Source excerpt:
▼

= Edward Grey, 1st Viscount Lisle =

English nobleman (died 1492)

Arms of Grey de Ruthyn: Barry of six argent and azure in chief three torteaux

Edward Grey, 1st Viscount Lisle (died 1492) was an English nobleman who was created Viscount Lisle in 1483, in recognition of his wife's descent.

==Origins==
Sir Edward Grey was a younger son of Sir Edward Grey (c. 1415–1457) (a son by his second marriage of Reginald Grey, 3rd Baron Grey de Ruthyn) by his wife Elizabeth Ferrers, 6th Baroness Ferrers of Groby (1419–1483) His father was summoned to parliament as Baron Ferrers of Groby in right of his wife. His eldest brother was Sir John Grey of Groby (c. 1432-1461), a Lancastrian knight, the first husband of Elizabeth Woodville who later married King Edward IV, and great-great-grandfather of Lady Jane Grey.

==Marriage and children==

Arms of Talbot: Gules, a lion rampant within a bordure engrailled or

Sir Edward Grey married Elizabeth Talbot, 3rd Baroness Lisle, daughter and eventual heiress of John Talbot, 1st Viscount Lisle and 1st Baron Lisle (1423–1453), 4th son of John Talbot, 1st Earl of Shrewsbury by his wife Margaret Beauchamp, heiress to the Barony of Lisle created by writ for her great-great-grandfather Gerard de Lisle (d.1360). By Elizabeth Talbot he had the following children:
- John Grey, 2nd Viscount Lisle and 4th Baron Lisle (1481–1504), eldest son and heir, who married Muriel Howard, daughter of Thomas Howard, 2nd Duke of Norfolk. They were the parents of Elizabeth Grey, 3rd Viscountess Lisle and 5th Baroness Lisle.

▲

Stored records:
▼

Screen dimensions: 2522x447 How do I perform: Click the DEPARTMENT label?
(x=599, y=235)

▲
▼

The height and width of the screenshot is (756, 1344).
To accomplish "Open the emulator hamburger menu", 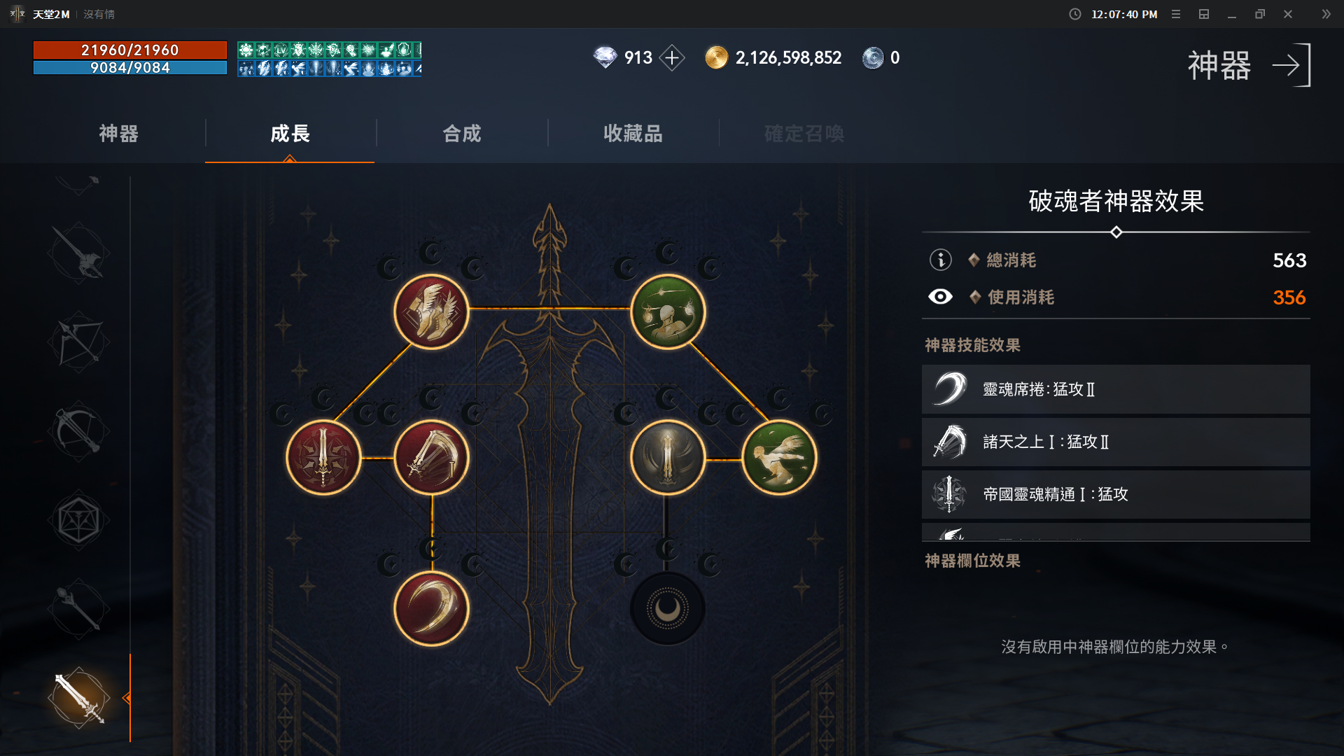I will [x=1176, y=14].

▲

Problem set:
1) Using the article on Edward Grey, 1st Viscount Lisle, decide whether each statement agrees with it: (a) Edward Grey was made Viscount Lisle in 1483. (b) His eldest brother, Sir John Grey of Groby, was a Yorkist knight. (c) John Grey, 2nd Viscount Lisle, married Muriel Howard. For each, answer yes or no and quote the deciding words of the article.
2) Reproduce word for word the passage of the article on Edward Grey, 1st Viscount Lisle from "Arms of Grey" to "his wife's descent.".
3) Carry on the article on Edward Grey, 1st Viscount Lisle, picking up after its final line.

Exercise answers:
1)
(a) Yes: "was created Viscount Lisle in 1483"
(b) No: "a Lancastrian knight"
(c) Yes: "who married Muriel Howard, daughter of Thomas Howard, 2nd Duke of Norfolk"

2)
Arms of Grey de Ruthyn: Barry of six argent and azure in chief three torteaux

Edward Grey, 1st Viscount Lisle (died 1492) was an English nobleman who was created Viscount Lisle in 1483, in recognition of his wife's descent.

3)
- Anne Grey
- Elizabeth Grey, 6th Baroness Lisle (d. 1529), who married twice:
  - Firstly to Edmund Dudley, treasurer to King Henry VII, executed in 1510 by King Henry VIII
  - Secondly to Arthur Plantagenet (d.1542), KG, an illegitimate son of King Edward IV, created Viscount Lisle in recognition of his wife's ancestry.
- Muryell Grey
There might have been another daughter- Margaret, Countess of Wiltshire, wife of Edward Stafford, 2nd Earl of Wiltshire (who died in 1499), they had no issue. However occasionally in Tudor times name Margaret was used as synonymous with Muriel. Hence Muriel and Margaret might be the same person.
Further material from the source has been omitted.